Enter crack symbologist Robert Langdon, who doesn’t have one single thought or feeling inside of him save expertise at solving other people’s indulgences. That Mr. Hanks brings so much life into him is a measure of the greatness of the man. Now, why is Mr. Langdon summoned, I don’t know, and neither does the film, because when he himself asks they don’t provide for a very convincing answer. But he has to go, and he does, and the race against the two-faced MacGuffin (Antimatter/Illuminati) begins. I remember the novel invoking the usage of Janus. Alfred Hitchcock would be mighty pleased in his grave by the Janus-esque usage of his narrative trick, one a catalyst for the pseudo-scientific side of it and the other a catalyst for the pseudo-spiritual part of it.
As a thriller, the film is pretty lame employing misdirection tricks that grew outdated approximately five billion years ago. Anyone with half a dozen thrillers in his memory would know that the most unimaginative trick in the manual is to have one of the characters flagged as so outrightly mean that he is almost never the bad guy.
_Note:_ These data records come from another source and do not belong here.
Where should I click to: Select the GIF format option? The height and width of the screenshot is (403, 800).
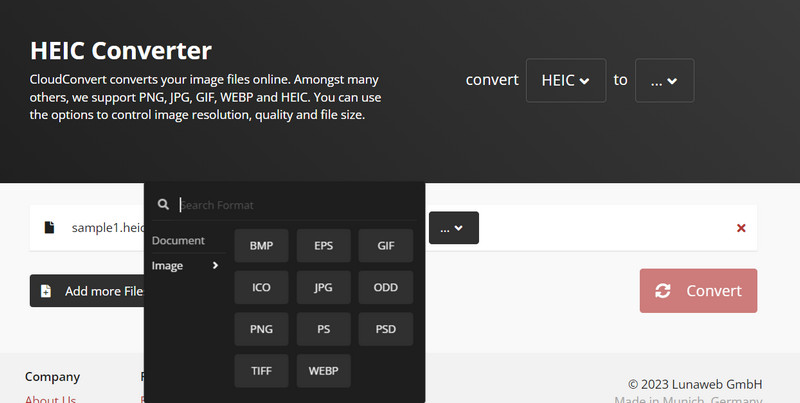coord(385,246)
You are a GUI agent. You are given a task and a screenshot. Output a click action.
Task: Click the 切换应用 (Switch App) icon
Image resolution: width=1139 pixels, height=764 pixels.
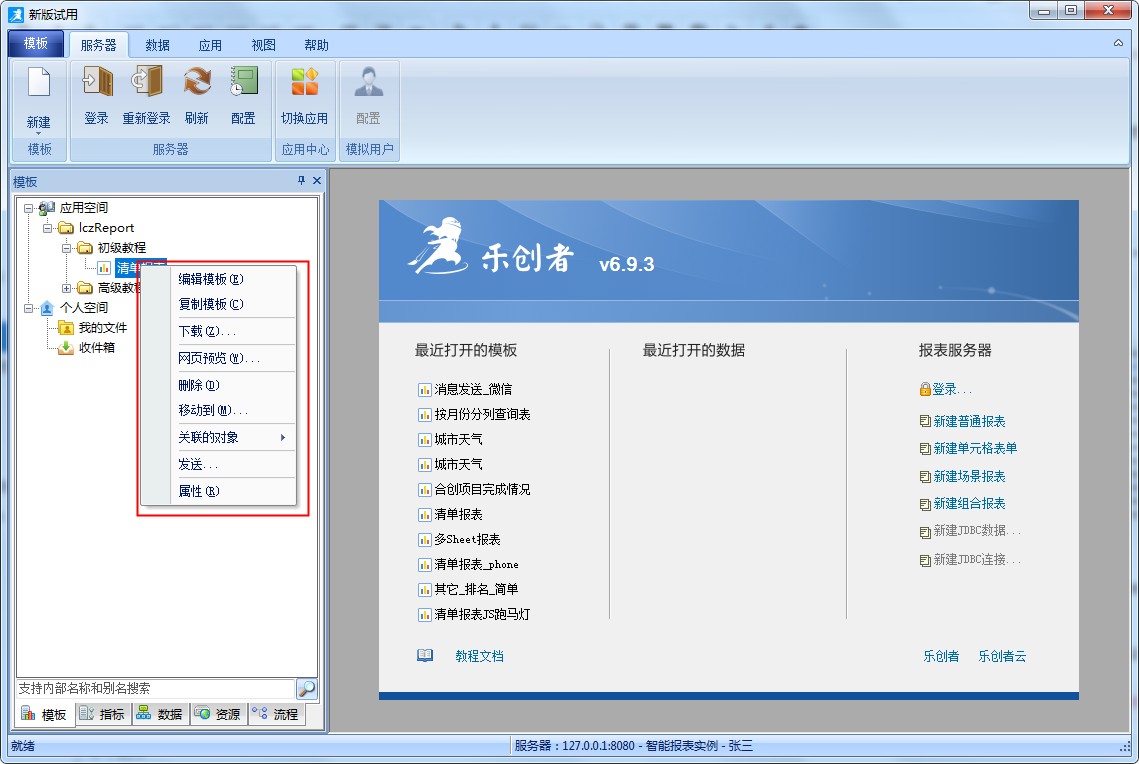304,83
Angels & Demons doesn’t remember that. Still, it is often exciting and it hurls along at a decent pace. As in, it gets the job done. Often, we are confused by the casual demeanor of the actors of what is at stake here, but eventually we get the pulse. The film tries its level best to induce a sense of droll into the proceedings, one that comes so naturally to Indiana Jones and James Bond, and it always falls flat on its face.
Still, we enjoy, because these are some nice actors we are looking at. Especially Mr. Mueller-Stahl, who used to be the good guy (The Peacemaker), and then turned into the bad guy (Eastern Promises, The International), and now is probably back into the good zone. The final line of conversation between him and Langdon is probably worth the price of the admission ticket, a superb moment of actors of rising and taking control of the sheets of page provided to them.
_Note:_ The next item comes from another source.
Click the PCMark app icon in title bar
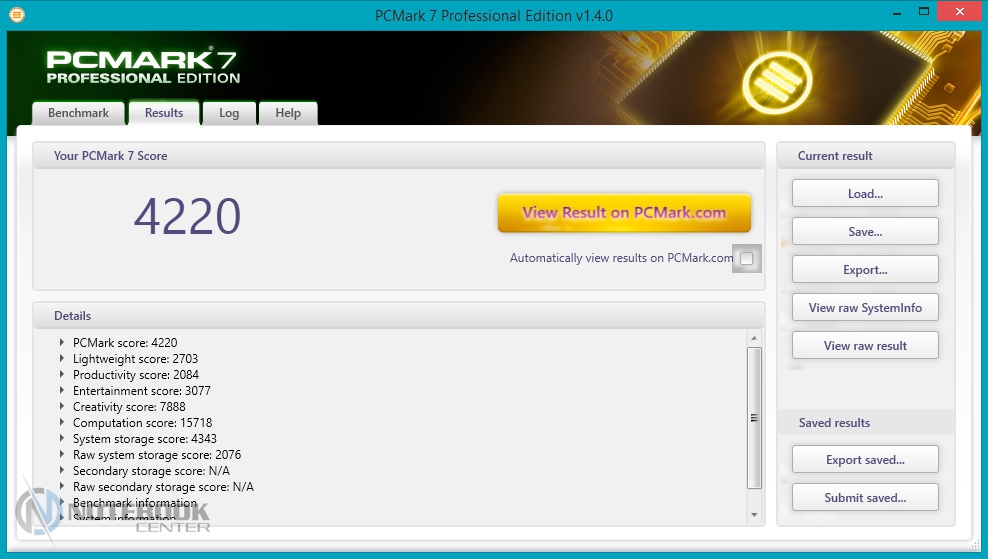Image resolution: width=988 pixels, height=559 pixels. point(17,15)
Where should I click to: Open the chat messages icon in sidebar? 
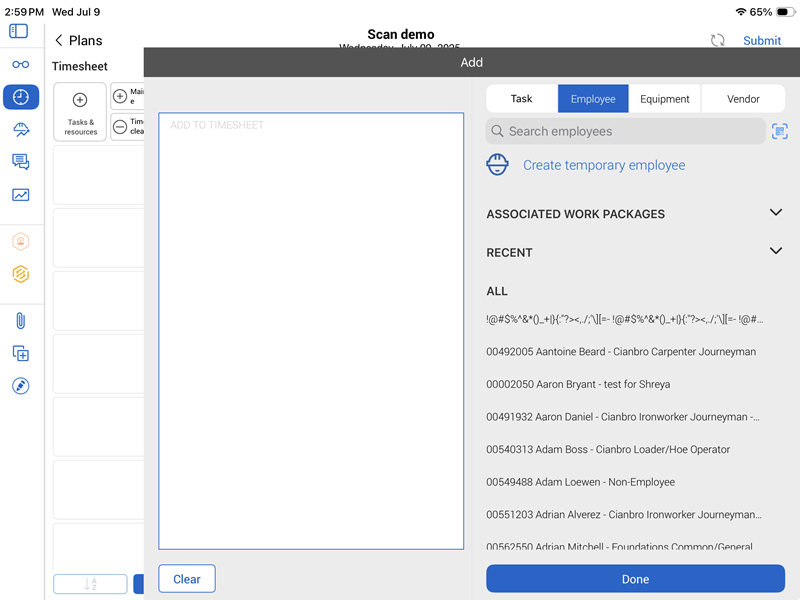20,162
For some strange reason I keep wondering about Robert Langdon, this modern Sherlock Holmes who seems to have volumes of the Britannia Encyclopedia instead of standard issue organs. He seems to have a trivia to share for every bit of action around, a cause for every bit of historical event. And he doesn’t seem to believe in God, both by his heart and mind. Yet he keeps using the word “jeez”. I wonder if he knows the origin of that word.